*Request*
Find every line below that contains the word "Open" and copy each one. Case counts.

══ Supplied material ══

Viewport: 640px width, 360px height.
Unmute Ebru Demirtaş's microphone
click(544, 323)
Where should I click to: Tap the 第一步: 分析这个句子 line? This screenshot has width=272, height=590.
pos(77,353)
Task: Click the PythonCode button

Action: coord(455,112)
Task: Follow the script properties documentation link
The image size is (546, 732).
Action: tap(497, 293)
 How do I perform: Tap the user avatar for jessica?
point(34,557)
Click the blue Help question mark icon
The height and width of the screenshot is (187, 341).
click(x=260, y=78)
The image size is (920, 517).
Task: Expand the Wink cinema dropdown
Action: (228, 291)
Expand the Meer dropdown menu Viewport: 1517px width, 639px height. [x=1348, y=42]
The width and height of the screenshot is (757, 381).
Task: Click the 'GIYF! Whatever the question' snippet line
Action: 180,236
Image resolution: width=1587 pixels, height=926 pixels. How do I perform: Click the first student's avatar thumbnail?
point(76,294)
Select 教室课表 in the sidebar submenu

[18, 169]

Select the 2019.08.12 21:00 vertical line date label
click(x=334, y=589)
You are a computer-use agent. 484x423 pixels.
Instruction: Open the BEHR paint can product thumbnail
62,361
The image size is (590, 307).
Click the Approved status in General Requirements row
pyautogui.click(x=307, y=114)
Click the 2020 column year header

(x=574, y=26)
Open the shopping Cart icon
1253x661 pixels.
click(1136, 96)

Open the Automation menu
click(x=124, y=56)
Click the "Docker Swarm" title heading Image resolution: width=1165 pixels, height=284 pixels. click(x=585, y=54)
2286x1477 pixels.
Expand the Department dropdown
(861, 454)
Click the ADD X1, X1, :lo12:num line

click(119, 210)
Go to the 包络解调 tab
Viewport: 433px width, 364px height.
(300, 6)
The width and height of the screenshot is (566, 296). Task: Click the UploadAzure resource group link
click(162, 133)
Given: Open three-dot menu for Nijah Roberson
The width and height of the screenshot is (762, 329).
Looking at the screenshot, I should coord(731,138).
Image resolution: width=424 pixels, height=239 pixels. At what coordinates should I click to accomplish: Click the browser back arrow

═══

*Task response*
Instruction: Open the BEHR paint can product thumbnail
Open the shopping Cart icon
Open the Automation menu
Given: Open three-dot menu for Nijah Roberson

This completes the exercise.